Excerpted text:
8 Ways to Unlock Creative Living

I recently signed up for a 7-week improv class with a local theater in downtown Portland. After one class, I was so inspired by the potential that lies within this practice. It’s about being present, saying “yes," taking risks, daring to be dull, and celebrating failures and successes equally. We are a group of eight strangers with unique backgrounds and perspectives and already we are experiencing a connection and freedom that is inevitable in this kind of practice.

The objective is to make each other look good; which instills trust in your partner and ultimately freedom to play within the scene. It is about building, growing, and expanding; it is not about rejecting, invalidating, or promoting egos. In order to participate, a few important skills must be practiced, including: listening, awareness, and logical reaction. I am taking this class not because I have any theatrical obligations or goals, but rather to have a creative release. I needed a place to play, be silly, laugh, work with people, and grow. Our teacher honors our creativity and encourages the process. I feel empowered by the parallels of improv and other aspects of life; one example is through yoga and meditation, which also requires presence, awareness, and connectedness. This got me to thinking of how else to apply these practices, which led to a list of ways to live more creatively. 

 1.Surround yourself with inspiration:

artwork in many varieties, books, fabrics/textiles, textures, shapes, nature, colors, no color, personal history, music, movies, games, things that inspire YOU. The more you are surrounded with that resonates with you, the more prone you may be to randomly sparked creativity. 

 2. Think outside of your box:

listen to a genre of music not previously explored, read a book by an author of a different lifestyle, take a different route to work, try a style you’ve not considered before (clothing, mindsets, dietary options, etc). Considering another perspective is a sure way to invite creativity. Listening to others is an exciting skill to practice and is often accompanied by surprises and unexpected treasures. 

 3. STAY AWARE:

Keep an open mind and wide eyes. There is beauty in the unexpected, the expected, the mundane, the everyday. What changes in the routine is your perspective and presence in that moment. 

 

4. Say “Yes”:

In improv class, the primary practice is saying, “Yes, let’s! And…” By accepting what is, there is no way around it. Accept the current reality and then contribute to it. The opposite of saying yes is blocking in which you say “no”, “but”, or “actually”; putting others down for the sake of one’s own ego kills the energy and allows for minimal progress and inspiration to occur. Practice saying yes, reciprocate, and discover.

To-do list:
**a)** Reproduce word for word the passage of the post on creative living between "1.Surround yourself with" and "randomly sparked creativity.", inclusive.
**b)** Answer these questions from the post on creative living:
(i) How many weeks does the improv class last?
(ii) How many strangers make up the class group?
(iii) Which three words are given as examples of blocking?

Supplied information:

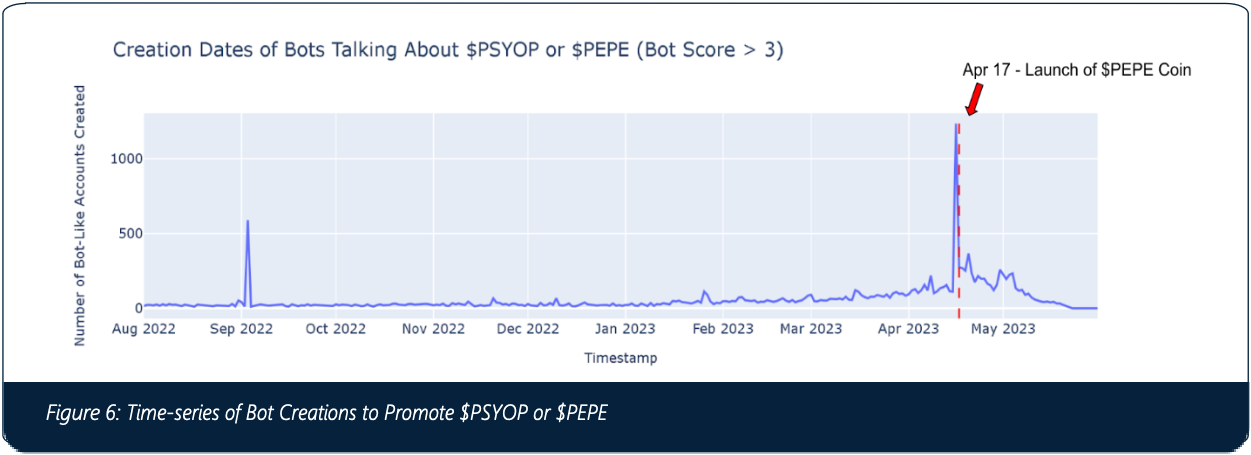Click the 'Timestamp' x-axis title
Image resolution: width=1251 pixels, height=455 pixels.
(x=620, y=357)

Answers to the exercises:
**a)**
1.Surround yourself with inspiration:

artwork in many varieties, books, fabrics/textiles, textures, shapes, nature, colors, no color, personal history, music, movies, games, things that inspire YOU. The more you are surrounded with that resonates with you, the more prone you may be to randomly sparked creativity.

**b)**
(i) Seven weeks.
(ii) Eight.
(iii) "No," "but," and "actually."